Wednesday, November 14, 2018

African American literary studies and ProQuest

What can we learn about African American literary studies -- where it's been and where it's headed -- by taking a look at what the field's newest scholars have produced, namely, their dissertations? That question has been driving my recent searches on ProQuest Dissertations & Theses Global, an incredibly expansive database with more than 4 million documents.

For one, I noticed the growth of the field based on the increasing numbers of references to major African American writers and scholars in dissertations from 1960 - 2018. In addition, I observed increases in key terms such as "African American literature," "black literature," "Harlem Renaissance," "Black Arts Movement," and so forth.

What I've discovered is that the mid to late 1990s were critical growth periods for African American literary studies or, more broadly, for subjects pertaining to African American literature. ProQuest includes a graph that represents the frequency of citations in a given year. Note these charts on "African American literature" and "Toni Morrison," both from 1980 - 1999. Take a look:

Graphs on ProQuest of "African American literature" and "Toni Morrison" from 1980 - 1999

The growth moving toward the late 1990s stands out, but also the similar trajectories of "African American literature" and "Toni Morrison" are prevalent as well. The specific numbers, though, are different. There are 1,054 dissertations that mention "African American literature, while there are 2,137 dissertations that mention Toni Morrison between 1980 - 1999.

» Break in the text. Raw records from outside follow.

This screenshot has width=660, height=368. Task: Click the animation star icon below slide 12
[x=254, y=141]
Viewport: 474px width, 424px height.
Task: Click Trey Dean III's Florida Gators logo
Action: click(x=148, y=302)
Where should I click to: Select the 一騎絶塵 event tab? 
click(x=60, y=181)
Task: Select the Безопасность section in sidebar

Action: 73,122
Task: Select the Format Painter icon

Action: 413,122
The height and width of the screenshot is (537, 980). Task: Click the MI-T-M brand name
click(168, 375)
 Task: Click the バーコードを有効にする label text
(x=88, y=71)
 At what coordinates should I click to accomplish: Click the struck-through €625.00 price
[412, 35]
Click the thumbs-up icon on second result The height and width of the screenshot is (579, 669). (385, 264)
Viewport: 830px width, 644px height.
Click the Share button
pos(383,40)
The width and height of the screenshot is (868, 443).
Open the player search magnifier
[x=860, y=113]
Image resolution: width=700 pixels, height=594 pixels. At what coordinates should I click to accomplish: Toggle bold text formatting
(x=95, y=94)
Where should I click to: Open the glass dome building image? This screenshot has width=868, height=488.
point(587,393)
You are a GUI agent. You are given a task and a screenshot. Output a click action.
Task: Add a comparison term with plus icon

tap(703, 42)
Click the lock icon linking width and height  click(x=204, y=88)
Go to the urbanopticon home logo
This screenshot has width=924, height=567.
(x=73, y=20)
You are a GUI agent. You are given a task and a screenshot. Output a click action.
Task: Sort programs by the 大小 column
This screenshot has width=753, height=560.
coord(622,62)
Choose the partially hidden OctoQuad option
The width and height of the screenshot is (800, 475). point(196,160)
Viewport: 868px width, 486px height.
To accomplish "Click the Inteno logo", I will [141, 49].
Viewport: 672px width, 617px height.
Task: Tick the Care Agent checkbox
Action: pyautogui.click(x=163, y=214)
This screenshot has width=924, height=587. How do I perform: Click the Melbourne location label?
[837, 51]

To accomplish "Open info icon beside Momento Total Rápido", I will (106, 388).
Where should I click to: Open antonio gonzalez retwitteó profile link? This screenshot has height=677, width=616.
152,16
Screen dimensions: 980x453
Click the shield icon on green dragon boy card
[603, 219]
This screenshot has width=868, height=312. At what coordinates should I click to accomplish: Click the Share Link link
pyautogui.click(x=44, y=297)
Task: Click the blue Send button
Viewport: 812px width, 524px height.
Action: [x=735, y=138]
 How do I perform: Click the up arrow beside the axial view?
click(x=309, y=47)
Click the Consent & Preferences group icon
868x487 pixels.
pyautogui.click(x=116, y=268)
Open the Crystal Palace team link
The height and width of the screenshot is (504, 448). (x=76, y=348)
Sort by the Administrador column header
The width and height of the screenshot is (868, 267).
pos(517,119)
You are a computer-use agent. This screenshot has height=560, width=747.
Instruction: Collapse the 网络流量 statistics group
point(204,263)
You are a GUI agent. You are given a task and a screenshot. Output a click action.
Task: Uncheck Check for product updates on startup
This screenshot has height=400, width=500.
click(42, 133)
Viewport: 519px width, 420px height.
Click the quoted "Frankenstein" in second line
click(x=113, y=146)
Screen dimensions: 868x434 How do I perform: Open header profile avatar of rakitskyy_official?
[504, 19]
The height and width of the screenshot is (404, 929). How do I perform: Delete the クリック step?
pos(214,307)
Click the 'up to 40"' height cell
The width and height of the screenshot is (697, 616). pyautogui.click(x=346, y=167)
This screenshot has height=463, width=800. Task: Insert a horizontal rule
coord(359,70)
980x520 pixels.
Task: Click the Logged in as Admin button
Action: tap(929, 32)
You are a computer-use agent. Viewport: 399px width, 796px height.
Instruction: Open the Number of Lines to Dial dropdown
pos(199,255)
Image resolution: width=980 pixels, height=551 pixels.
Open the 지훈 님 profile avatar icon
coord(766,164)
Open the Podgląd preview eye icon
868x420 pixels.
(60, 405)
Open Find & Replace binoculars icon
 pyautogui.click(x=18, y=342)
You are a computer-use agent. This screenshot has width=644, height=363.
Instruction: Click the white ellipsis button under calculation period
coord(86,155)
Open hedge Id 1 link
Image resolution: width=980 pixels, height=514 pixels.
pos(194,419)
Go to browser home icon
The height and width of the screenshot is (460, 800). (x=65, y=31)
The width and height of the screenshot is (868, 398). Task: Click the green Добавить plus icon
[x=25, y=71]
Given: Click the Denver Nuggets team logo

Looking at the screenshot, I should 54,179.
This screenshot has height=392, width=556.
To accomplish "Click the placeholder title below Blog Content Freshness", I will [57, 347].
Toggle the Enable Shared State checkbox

I suspect several factors account for the perceptible growth, including the expanded numbers of professors with training in African American literary studies working at universities. In addition, scholars outside the field were likely introducing and encouraging their students to write about African American literature more than had happened in the past.

A Notebook on ProQuest Dissertations and Theses

1 comment:

Unknown said...

I am so pleased to see this research! I knew that the 90's was a watershed period for AFAM writers, and that Morrison was a large part of that. I was surprised, though, to see how many dissertations were done on Morrison. Another indication of her reach, I think.